Judge bias. LLM judges have tells. They tend to reward longer, more confident, more verbose answers even when a terse one is correct. They favor outputs that look like their own writing. They are lenient when the rubric is vague and erratic when it is long. The mitigations are unglamorous: keep rubrics short and concrete, constrain the output to a number, and, when it matters, spot-check the judge against human labels on a sample. If the judge and a human disagree more than occasionally, the judge score is decorative. Treat it as a signal, not a verdict.

Dataset drift. Your dataset is a snapshot of the inputs you thought of when you wrote it. Real traffic moves. New phrasings, new edge cases, new failure modes appear that your three (or three hundred) cases never covered, and your eval score stays a cheerful 0.92 while users hit walls. The only fix is feeding the dataset from reality, sample real inputs periodically, label them, add them. An eval suite that never grows is slowly becoming a lie.

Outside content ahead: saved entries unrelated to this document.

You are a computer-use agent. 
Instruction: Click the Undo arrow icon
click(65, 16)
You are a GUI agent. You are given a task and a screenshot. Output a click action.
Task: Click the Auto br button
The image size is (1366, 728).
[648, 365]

Cost. Every judge call is an API call. A 200-case dataset with one judge scorer is 200 calls per run, and if CI runs the full suite on every push across a busy repo, that adds up in both money and time. Keep the judge off the hot path. Deterministic scorers are free, run those on every commit. Gate on the judge less often: PRs to main, or nightly. And keep the judge on a mid-tier model; you are not paying for the smartest grader, you are paying for a consistent one.

Flaky thresholds. This is the one that erodes trust fastest. If the gate fails for random reasons, network blips, judge variance, a rate limit, people stop believing it, and a few "just re-run it" merges later the gate is decoration. A gate you override is worse than no gate, because it gives you false confidence. Make the threshold honest: set it below where you actually sit, retry transient API failures rather than scoring them as zero, and when it goes red, it should mean something is genuinely worse.

Wrapping up

What you have is small on purpose. A dataset, a few scorers, a judge for the fuzzy bits, a runner, and an exit code. None of it is clever. That is the feature, you can read the whole thing, you can debug it at 2am, and you can extend it without learning a framework.

The payoff is not the code, it is the habit. Once there is a number that moves when you change a prompt, you stop arguing about whether an edit helped and start measuring it. You turn every bug report into a test case instead of a memory. And the next time someone wants to bump the model, you run npm run eval and find out in two minutes whether it is actually better, instead of finding out from a customer in two weeks.

Start with three cases. Add the next one the day something breaks. The harness grows itself from there.